**Exercise requirements:** Give back the entries that follow exactly as written. Any picture gets left out.

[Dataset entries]
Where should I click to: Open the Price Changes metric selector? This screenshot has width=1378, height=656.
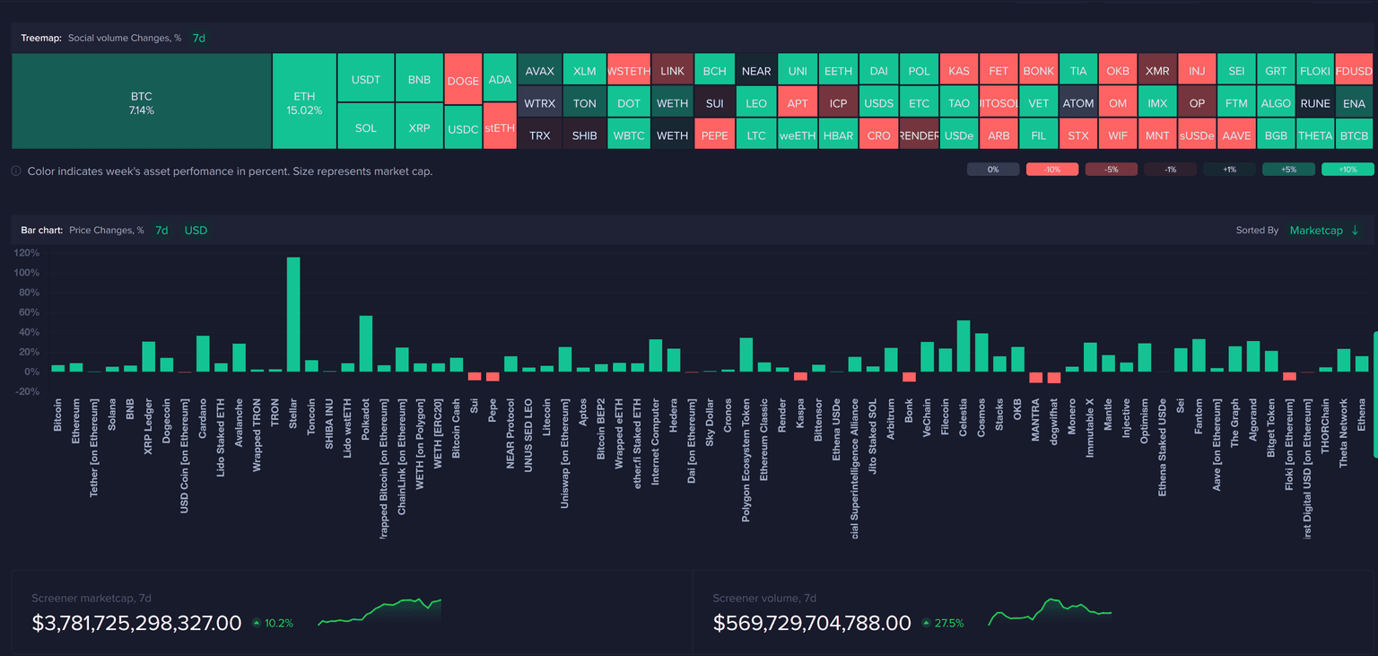tap(106, 231)
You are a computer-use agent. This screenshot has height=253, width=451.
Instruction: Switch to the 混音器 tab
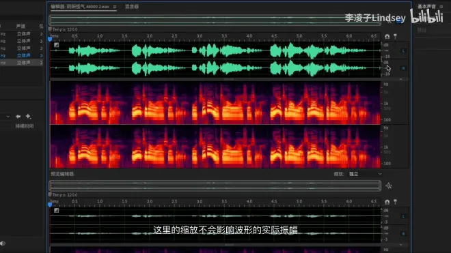point(132,6)
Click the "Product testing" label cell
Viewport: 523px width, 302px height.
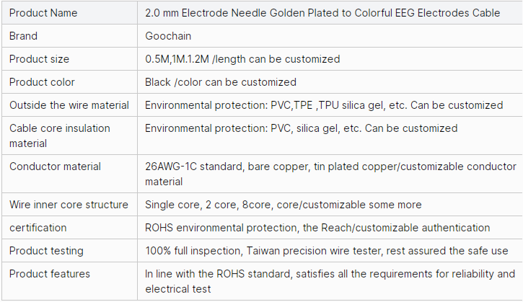tap(46, 251)
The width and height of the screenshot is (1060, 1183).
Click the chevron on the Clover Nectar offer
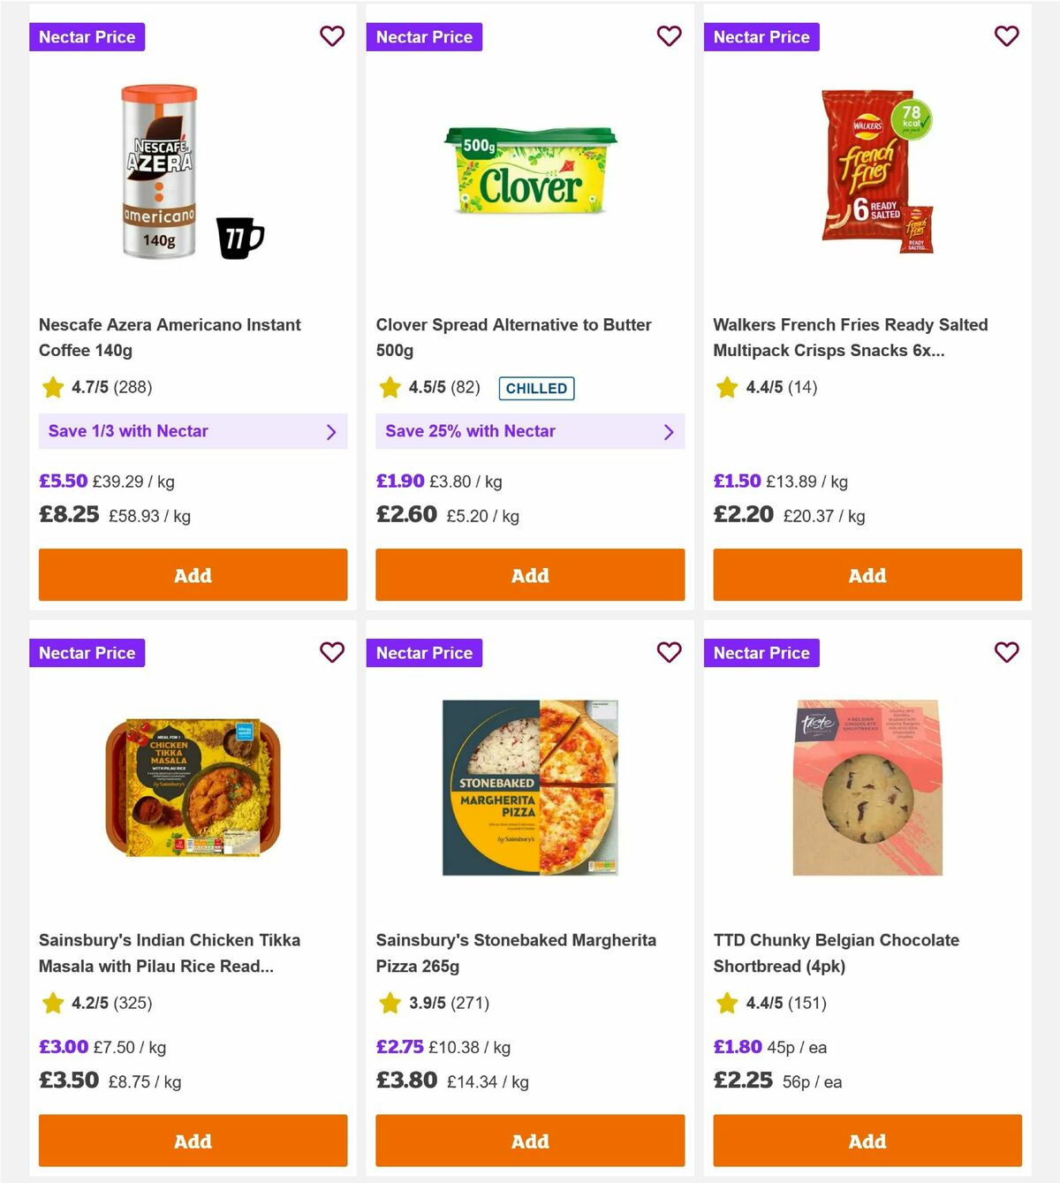(669, 431)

**Response area:**
Where should I click to: Open the Price Changes metric selector? This screenshot has width=1378, height=656.
tap(106, 231)
You are a computer-use agent. This screenshot has height=253, width=451.
Instruction: Switch to the 混音器 tab
point(132,6)
Click the "Product testing" label cell
Viewport: 523px width, 302px height.
tap(46, 251)
The width and height of the screenshot is (1060, 1183).
Click the chevron on the Clover Nectar offer
(669, 431)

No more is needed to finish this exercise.